**Zadanie pisemne 1:**
Odpowiedz krótko na pytania dotyczące wpisu z forum o niedzielnych wyjazdach rowerowych.
(a) O której godzinie autor wpisu byłby w domu, gdyby jeździł wcześnie rano?
(b) Czym jest rower dla autora wpisu, a czym według niego nie jest?
(c) Co się dzieje pod sklepem, gdy jest zimno i pada?
**Zadanie pisemne 2:** Proszę dopisać dalszy ciąg wpisu z forum o niedzielnych wyjazdach rowerowych, zaczynając zaraz po ostatnim pokazanym zdaniu.

**Fragment dokumentu:**
------------------------------------------------------------------------

Zapraszam na nowe forum ForumJurajskie.pl To forum pozostanie w roli archiwum, bez możliwości dodawania nowych wątków, jednocześnie proszę o kontynuowanie dyskusji na nowym forum... | |
Tytuł : Było ... w/g mnie Nick : Michał Wpis z 17:22 08-08-2004
W końcu stwierdziłem że jednak napiszę...
Co do piasnia na forum - najbardziej na tym powinno zależeć Bikerom - chyba???
A niedzielne wyjazdy - teoretycznie w ciepłe weekendy nie mam czasu, a jak jest zimno i pada to i tak prawie nikt nie przyjeżdza pod sklep.
I w zasadzie to powinno wystarczyć, ale ... przecież mógłbym jeżdzić wcześnie rano i zawsze na 9-10 bym był w domu.
|
I tu dochodzimy do sedna zagadnienia.
Dla mnie rower jest tylko i wyłącznie środkiem tak jak własne nogi, samochód 4x4 biegówki, itp. dzięki któremu mogę się swobodnie przemieszczać w ulubionym terenie. Właściwie to jest najlepszy biorąc pod uwagę możliwości terenowe, pokonywany w kilka godzin dystans, 'wiatr we włosach' ;) itp. Ale podkreślam - jest tylko i wyłącznie środkiem, a nie celem samym w sobie. Rywalizacja sportowa jakoś mnie nie kręci, na techniczne nowinki nie mam kasy, lubię za to jechać tam gdzie mnie oczy poniosą.
I tu pojawiją się różnice w odniesieniu do niedzielnych wyjazdów:
- nie trawię pustych duskusji o wyższości X nad Y,
- maratony, wyniki naszej kadry itp. wywołują (u mnie) dreszcze,
- szaleńcze pogonie, ucieczki to też nie dla mnie,
- ...

------------------------------------------------------------------------

**Zawartość danych:**
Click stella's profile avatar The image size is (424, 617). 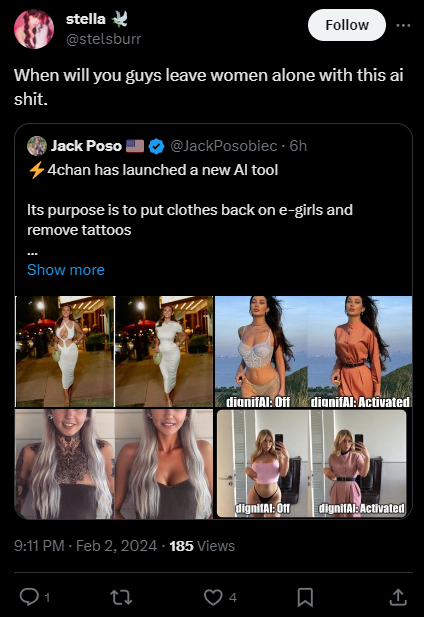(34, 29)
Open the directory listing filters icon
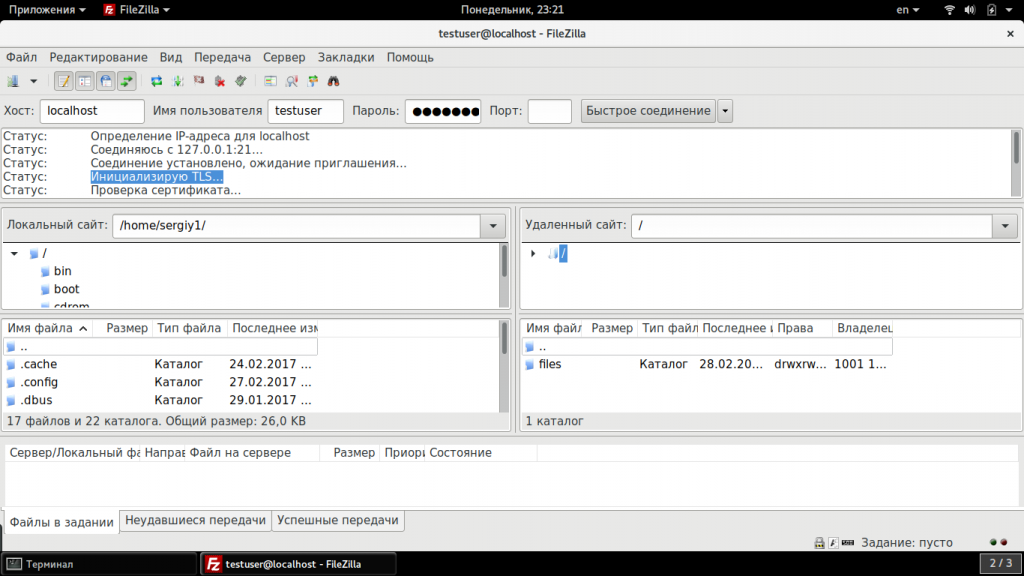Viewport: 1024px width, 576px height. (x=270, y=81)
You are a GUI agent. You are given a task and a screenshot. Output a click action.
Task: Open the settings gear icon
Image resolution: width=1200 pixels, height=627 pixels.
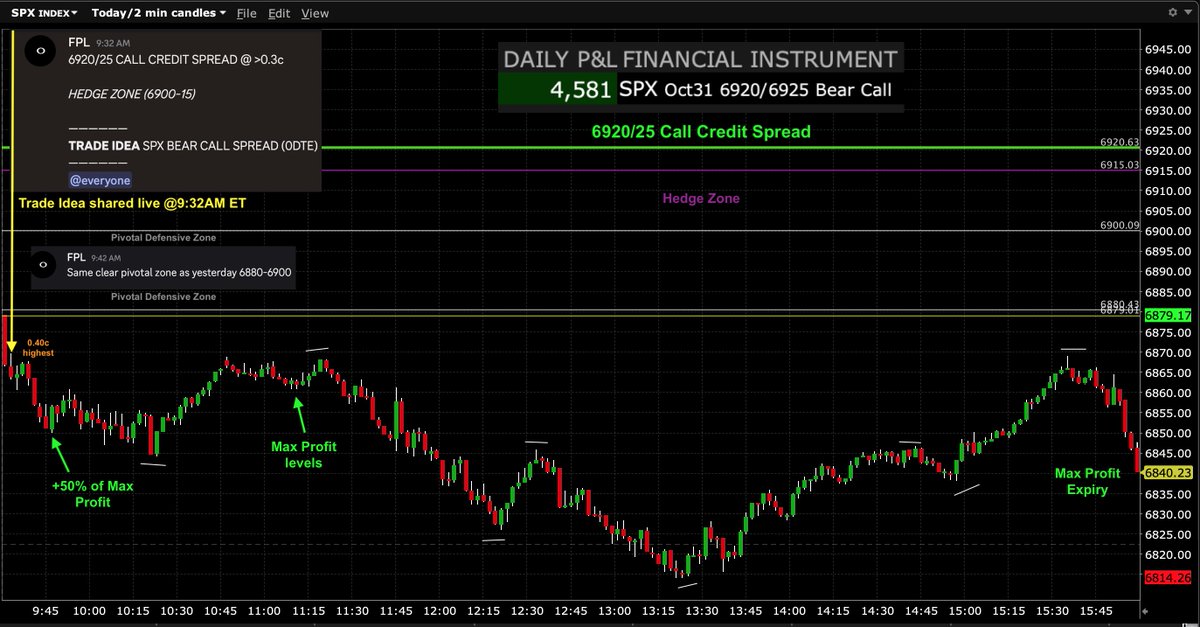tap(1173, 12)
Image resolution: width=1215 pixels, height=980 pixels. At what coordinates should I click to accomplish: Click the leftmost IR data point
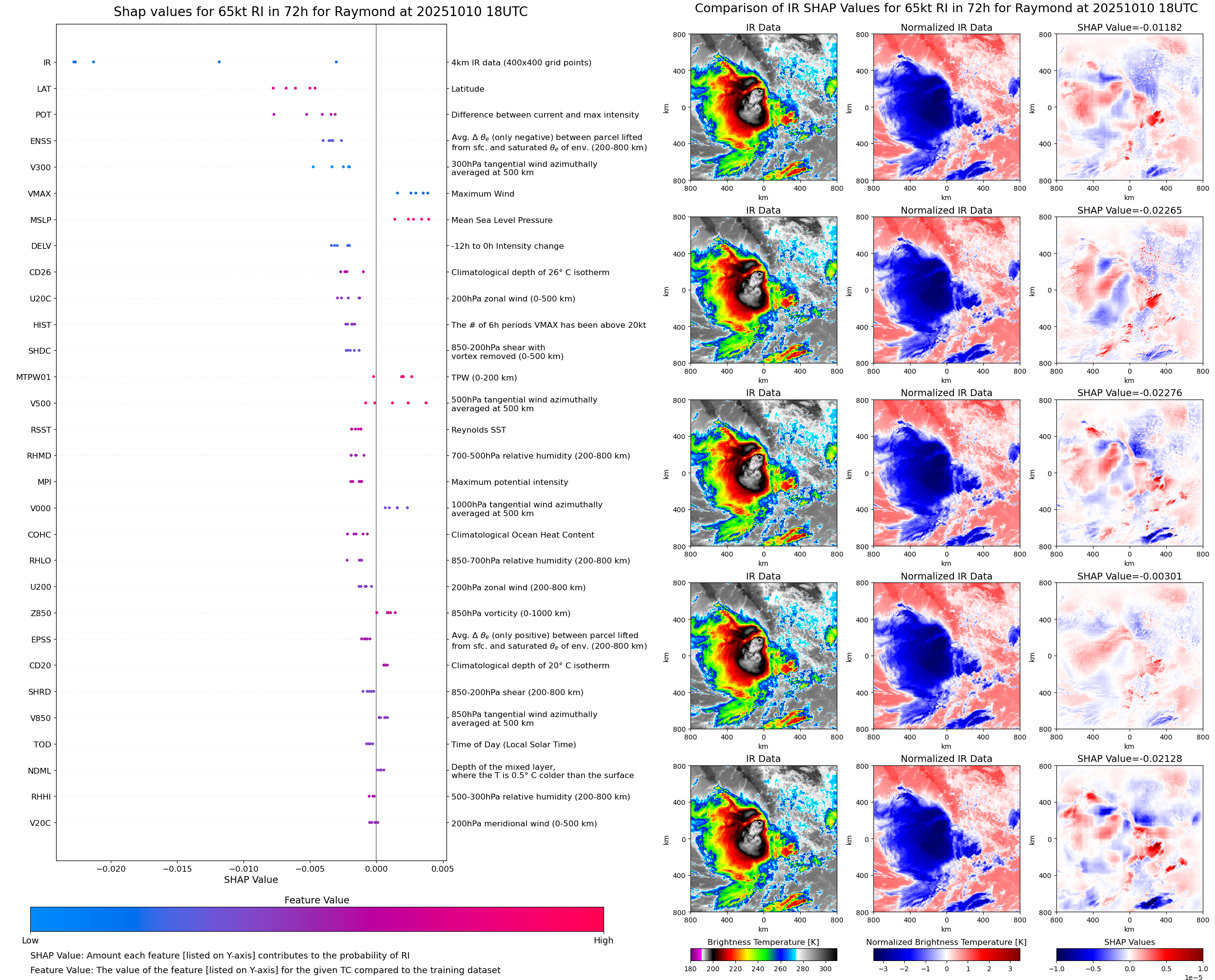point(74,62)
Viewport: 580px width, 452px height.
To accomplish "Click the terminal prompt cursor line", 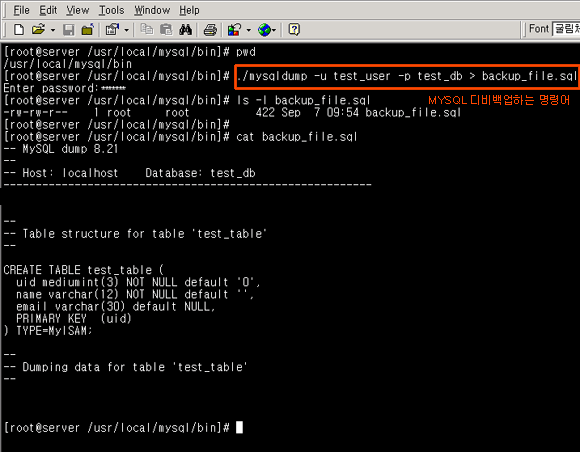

------------------------------------------------------------------------

**Odpowiedź 1:**
(a) Na 9–10.
(b) Jest tylko i wyłącznie środkiem, dzięki któremu autor może się swobodnie przemieszczać w ulubionym terenie, a nie celem samym w sobie.
(c) Prawie nikt nie przyjeżdża pod sklep.

**Odpowiedź 2:**
Jest jeszcze jedna sprawa - przed wyjazdem wybieram sobie jakiś przybliżony cel i jadę w jego kierunku. Jednak jeżeli spodoba mi się jakaś ścieżka/skałka/... to tam pojadę niezależnie od zarośli, błota, tego że trzeba nieść rower - nadłożę 20km - fajnie, zobaczę coś nowego, zmęczę się itp.
A w czasie wyjazdów grupowych bardzo częste jest zawracanie w połowie drogi, raczej nie zauważyłem zbytniego entuzjazmu jak zobaczałem z wyraźnej ścieżki...
|
Tak bardzo ogólnie wygląda to z mojej strony - nikogo nie mam zamiaru obrażać, niektóre z wyjazdów wspominam bardzo miło, o części wolałbym zapomnieć.
Jak tylko zrobi się chłodniej i będą chętni do niezbyt szybkiej, ale długiej i trudnej jazdy na azymut to ja też chętnie się dołączę...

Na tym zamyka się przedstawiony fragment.